Items from a data source
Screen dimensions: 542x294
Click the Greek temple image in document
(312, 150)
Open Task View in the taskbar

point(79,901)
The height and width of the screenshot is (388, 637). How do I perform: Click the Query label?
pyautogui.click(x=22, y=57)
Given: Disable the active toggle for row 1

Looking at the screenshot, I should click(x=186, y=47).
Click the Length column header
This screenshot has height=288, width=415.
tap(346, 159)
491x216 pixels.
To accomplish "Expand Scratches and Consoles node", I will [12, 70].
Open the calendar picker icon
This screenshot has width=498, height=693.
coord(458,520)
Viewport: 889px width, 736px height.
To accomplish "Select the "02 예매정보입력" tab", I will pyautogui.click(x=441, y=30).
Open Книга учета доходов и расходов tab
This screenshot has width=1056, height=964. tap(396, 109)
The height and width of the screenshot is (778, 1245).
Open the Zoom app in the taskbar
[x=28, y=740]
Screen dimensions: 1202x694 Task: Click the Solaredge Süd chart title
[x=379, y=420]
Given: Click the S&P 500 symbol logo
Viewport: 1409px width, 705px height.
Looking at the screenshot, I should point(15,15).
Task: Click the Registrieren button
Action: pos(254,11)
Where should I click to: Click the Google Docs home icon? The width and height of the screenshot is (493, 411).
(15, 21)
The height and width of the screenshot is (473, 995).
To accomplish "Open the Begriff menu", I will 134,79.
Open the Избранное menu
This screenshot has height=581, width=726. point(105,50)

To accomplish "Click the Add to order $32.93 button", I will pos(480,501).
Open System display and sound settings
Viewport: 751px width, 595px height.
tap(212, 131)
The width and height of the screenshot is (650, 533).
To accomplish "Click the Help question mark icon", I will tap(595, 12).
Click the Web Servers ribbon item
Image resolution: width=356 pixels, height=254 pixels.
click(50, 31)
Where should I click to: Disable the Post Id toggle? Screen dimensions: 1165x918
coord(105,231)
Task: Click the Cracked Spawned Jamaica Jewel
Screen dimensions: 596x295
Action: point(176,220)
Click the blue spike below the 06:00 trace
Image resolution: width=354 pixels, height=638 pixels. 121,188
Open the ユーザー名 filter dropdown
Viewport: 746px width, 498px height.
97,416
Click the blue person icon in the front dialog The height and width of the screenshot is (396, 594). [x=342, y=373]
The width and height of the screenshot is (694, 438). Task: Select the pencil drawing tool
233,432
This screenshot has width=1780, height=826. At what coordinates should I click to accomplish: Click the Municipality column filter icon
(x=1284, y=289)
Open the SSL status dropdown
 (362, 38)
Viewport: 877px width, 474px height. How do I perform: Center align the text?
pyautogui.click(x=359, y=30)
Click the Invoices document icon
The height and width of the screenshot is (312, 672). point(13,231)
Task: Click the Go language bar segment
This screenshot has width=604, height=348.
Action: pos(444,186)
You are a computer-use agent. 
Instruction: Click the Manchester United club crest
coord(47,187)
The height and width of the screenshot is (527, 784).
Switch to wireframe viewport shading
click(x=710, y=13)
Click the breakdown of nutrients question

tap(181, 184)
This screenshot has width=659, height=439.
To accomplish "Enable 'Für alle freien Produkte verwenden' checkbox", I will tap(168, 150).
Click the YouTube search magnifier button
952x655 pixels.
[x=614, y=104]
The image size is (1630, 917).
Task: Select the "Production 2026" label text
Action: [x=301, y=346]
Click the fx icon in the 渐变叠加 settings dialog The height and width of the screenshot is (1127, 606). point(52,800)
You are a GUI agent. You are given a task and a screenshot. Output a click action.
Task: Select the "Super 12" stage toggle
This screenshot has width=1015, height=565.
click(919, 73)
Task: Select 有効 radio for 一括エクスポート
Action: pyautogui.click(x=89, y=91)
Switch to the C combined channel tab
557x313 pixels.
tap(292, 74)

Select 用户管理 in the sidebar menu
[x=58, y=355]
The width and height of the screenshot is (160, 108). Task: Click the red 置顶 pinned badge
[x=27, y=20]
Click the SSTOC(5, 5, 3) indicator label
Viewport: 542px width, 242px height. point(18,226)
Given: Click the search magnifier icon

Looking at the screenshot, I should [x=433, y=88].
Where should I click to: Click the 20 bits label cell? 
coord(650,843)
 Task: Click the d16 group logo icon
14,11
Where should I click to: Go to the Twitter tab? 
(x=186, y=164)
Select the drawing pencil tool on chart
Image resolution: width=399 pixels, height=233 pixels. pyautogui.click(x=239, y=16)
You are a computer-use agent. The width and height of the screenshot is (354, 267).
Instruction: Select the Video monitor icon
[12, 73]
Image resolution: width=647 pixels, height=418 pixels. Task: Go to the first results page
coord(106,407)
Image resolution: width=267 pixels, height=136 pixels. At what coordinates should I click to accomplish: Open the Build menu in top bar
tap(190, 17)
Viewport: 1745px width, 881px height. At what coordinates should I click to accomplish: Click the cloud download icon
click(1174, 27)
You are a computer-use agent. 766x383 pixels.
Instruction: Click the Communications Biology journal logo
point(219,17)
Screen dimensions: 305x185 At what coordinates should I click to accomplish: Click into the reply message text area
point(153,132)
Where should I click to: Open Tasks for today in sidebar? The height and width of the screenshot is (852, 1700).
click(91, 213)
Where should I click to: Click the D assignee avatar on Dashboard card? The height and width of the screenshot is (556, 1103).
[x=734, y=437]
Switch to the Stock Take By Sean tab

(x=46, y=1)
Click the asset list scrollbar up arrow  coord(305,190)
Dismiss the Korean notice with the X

What is expected: Only lines containing the string "dialog" are needed. Pull each of them out of the records above.

Reply:
Click the blue person icon in the front dialog The height and width of the screenshot is (396, 594). [x=342, y=373]
Click the fx icon in the 渐变叠加 settings dialog The height and width of the screenshot is (1127, 606). point(52,800)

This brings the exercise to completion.